Son bir yılda hazır giyim fiyatlarının en az iki kat arttığı, bazı ürünlerde bu fiyat artışlarının çok daha yüksek olduğunu değerlendiriliyor.

Bugün açıklanan Kasım ayı Türkiye İstatistik Enstitüsü (TÜİK) verilerine göre, Tüketici Fiyat Endeksi (TÜFE) yıllık yüzde 85,51 olurken "giyim ve ayakkabı" kalemindeki yıllık enflasyon yüzde 41,30 oldu. Üretici enflasyonu ise yıllık olarak yüzde 157,69 oldu.

Ekim ayı itibariyle, emek yoğun sektörlerin başında gelen hazır giyimde işten çıkarmaların başladığı görülüyor.  

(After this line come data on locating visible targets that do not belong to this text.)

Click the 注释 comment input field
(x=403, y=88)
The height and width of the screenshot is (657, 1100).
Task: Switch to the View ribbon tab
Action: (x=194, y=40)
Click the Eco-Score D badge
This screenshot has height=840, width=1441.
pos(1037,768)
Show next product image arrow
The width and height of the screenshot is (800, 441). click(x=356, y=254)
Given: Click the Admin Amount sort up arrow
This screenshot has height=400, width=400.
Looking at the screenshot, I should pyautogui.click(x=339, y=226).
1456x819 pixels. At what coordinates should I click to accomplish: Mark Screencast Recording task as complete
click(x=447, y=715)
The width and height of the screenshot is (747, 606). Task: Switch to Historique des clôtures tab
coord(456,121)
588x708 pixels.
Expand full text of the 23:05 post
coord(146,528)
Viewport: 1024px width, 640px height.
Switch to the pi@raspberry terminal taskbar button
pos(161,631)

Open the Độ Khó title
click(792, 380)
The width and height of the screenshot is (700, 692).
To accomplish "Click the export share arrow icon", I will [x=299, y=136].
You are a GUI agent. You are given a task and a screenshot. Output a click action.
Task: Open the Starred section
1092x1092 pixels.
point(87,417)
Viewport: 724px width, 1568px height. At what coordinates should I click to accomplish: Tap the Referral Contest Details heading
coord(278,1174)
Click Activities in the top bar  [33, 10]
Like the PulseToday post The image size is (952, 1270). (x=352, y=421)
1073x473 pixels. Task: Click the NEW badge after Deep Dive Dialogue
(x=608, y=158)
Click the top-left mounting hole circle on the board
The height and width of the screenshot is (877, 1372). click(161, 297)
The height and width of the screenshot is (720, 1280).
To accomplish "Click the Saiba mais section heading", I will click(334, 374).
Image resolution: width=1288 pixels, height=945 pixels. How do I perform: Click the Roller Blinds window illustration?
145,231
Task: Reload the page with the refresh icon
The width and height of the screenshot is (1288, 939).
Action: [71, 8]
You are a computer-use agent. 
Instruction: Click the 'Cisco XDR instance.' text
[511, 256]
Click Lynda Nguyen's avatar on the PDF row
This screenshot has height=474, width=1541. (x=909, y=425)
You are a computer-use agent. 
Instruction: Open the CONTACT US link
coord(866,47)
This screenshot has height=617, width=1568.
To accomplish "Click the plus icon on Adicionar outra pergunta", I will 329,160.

Bazı online alışveriş platformlarında kredi kartına vadeli satışlardan farklı olarak, doğrudan bankalarla anlaşmalı bir şekilde uzun vadeli “alışveriş kredisi” uygulaması getirildi.

“Krediye uygun” ifadesiyle satışa sunulan giysiler uzun vadeli kredi seçenekleriyle pazarlanıyor, örneğin orta kalite bir kışlık mont “36 ay vadeli” alışveriş kredisi kapsamında alınabiliyor.

BBC Türkçe’nin konuştuğu sektör temsilcileri, bu yeni ödeme seçeneklerinin piyasadaki durgunluğa işaret ettiğini değerlendiriyor.

Türkiye Giyim Sanayicileri Derneği Başkanı Ramazan Kaya, “Mallar satılmadığı zaman böyle yöntemler bulunuyor. Kışlık ürünler mağazalara girdi ama çok ciddi talep eksiği var” diyor.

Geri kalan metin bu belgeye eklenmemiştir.